Donc quelques chiffres que le lecteur aura du mal à balayer d'un revers de main, issus d'une étude du FMI d'août 2013 (résumée par Bloomberg).
Le fonds évalue, entre autres, l'adéquation du taux de change à chacune des économies considérées.
Ce qui est intéressant, déjà, est que le FMI ne se contente pas d'évaluer l'adéquation du taux de change de la zone euro prise globalement, mais effectue cette évaluation pays par pays (des paranoïaques pourraient y voir un signe que le FMI ne croit pas en la pérennité de la zone euro, mais n'y songeons point).
Que dit donc le FMI sur les parités les plus intéressantes, pour nous autres petits français comme dit Laurent Berger ?
France : surévaluation de 0 à 5%
Allemagne : sous-évaluation de 2% à 10%
Etats-Unis : sous-évaluation de 0 à 10%
Italie : surévaluation de 0 à 10%
Espagne : surévaluation de 8% à 12%
Royaume-Uni : surévaluation de 5% à 10%
Japon : de 20% de sous-évaluation à 10% de surévaluation (sic)
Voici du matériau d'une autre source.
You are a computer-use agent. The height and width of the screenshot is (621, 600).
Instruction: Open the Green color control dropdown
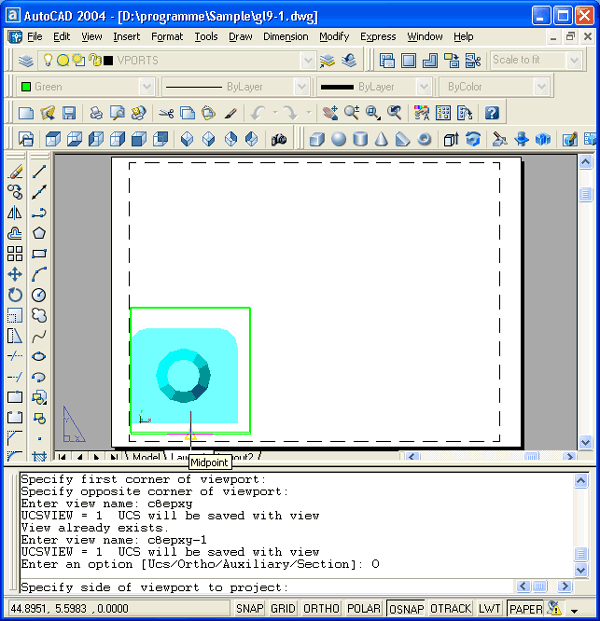[146, 87]
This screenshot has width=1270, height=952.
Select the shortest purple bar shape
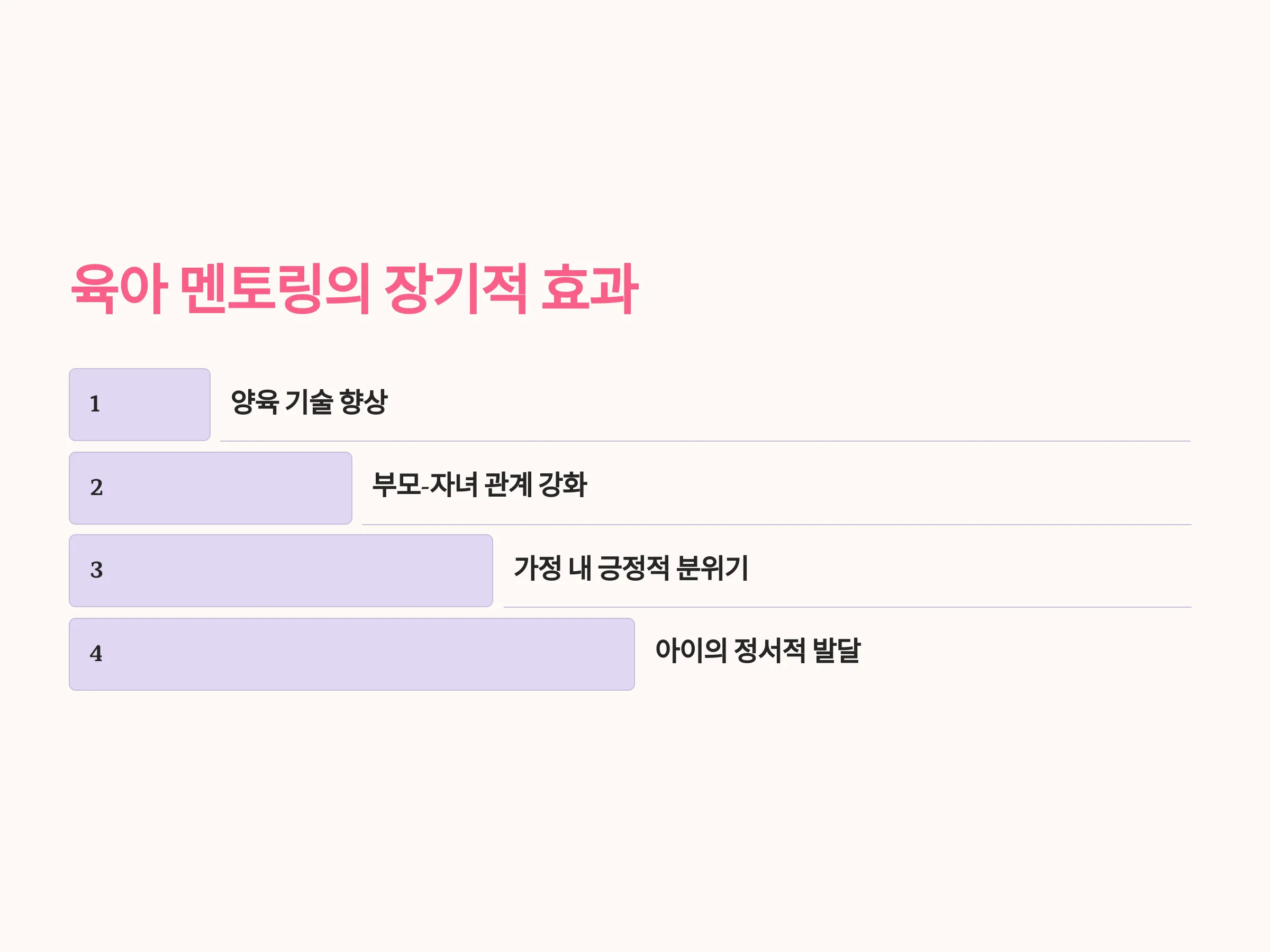[140, 405]
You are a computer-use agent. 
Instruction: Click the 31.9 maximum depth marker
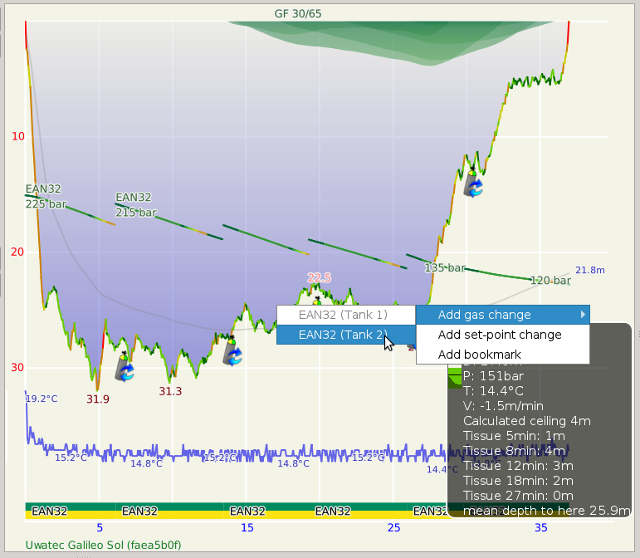coord(97,399)
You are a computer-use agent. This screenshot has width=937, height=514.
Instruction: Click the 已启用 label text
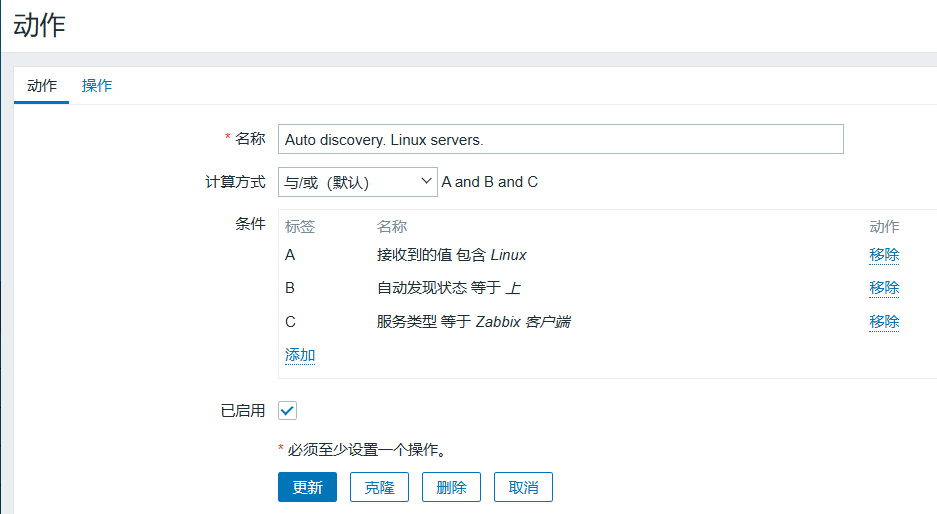[x=242, y=410]
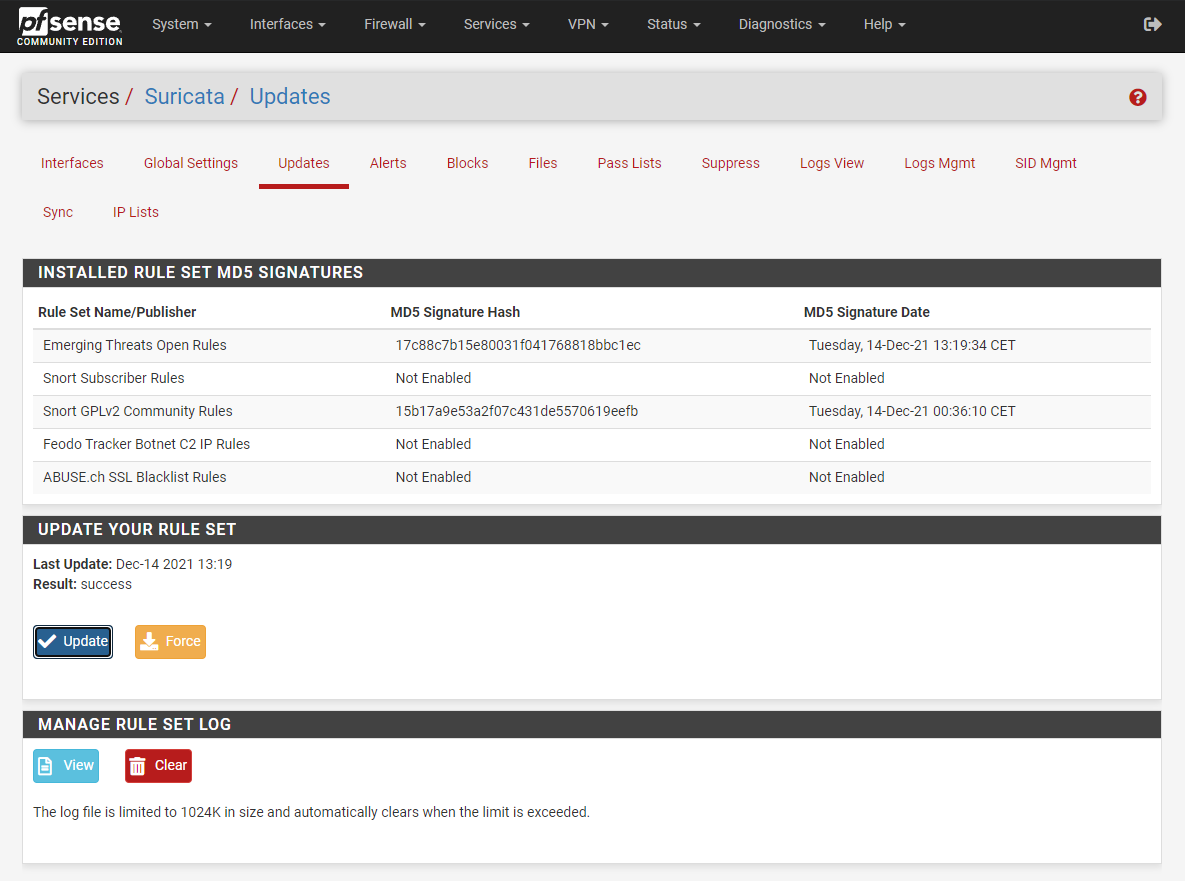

Chine : sous-évaluation de 5% à 10%.
Avec des taux de change équilibrés, que se passerait-il pour la France ?
Un gain de compétitivité de 2% à 15% avec l'Allemagne, de 0 à 15% avec les Etats-Unis et la même chose avec la Chine.
Neutralité probable avec l'Italie (5% de dévaluation avec l'Italie au maximum) et l'Espagne.
L'Allemagne, les Etats-Unis et la Chine font environ la moitié du déficit de notre commerce extérieur.
Certes, rien ne dit que les marchés orienteraient spontanément le Franc vers ces parités. Mais il est tout de même intéressant de noter que le FMI écrit noir sur blanc que l'Allemagne bénéficie fortement de l'euro alors que la France, et d'autres pays, en patissent (et on peut aussi se dire que les estimations du FMI sont assez politisées, la fourchette d'appréciation concernant le Japon laissant une marge considérable pour pouvoir dire aussi bien que a) le Japon abuse en faisant baisser le yen ou b) il ne fait que rattraper une surévaluation qui n'est pas encore complètement gommée).
Par ailleurs et enfin, l'effondrement de notre commerce extérieur avec l'Espagne et l'Italie ne vient pas que d'un effet de change : ces pays ayant eu plus d'écart d'inflation avec l'Allemagne que la France, ont perdu plus de compétitivité. Leur économie est exsangue et ils ne peuvent plus rien nous acheter, quel que soit le prix. Si l'Espagne et l'Italie ont acheté récemment plus de vélos que de voitures, ce n'est pas parce que leurs habitants ne peuvent plus acheter de voitures françaises, c'est que, merci l'euro, ils ne peuvent plus acheter de voitures du tout.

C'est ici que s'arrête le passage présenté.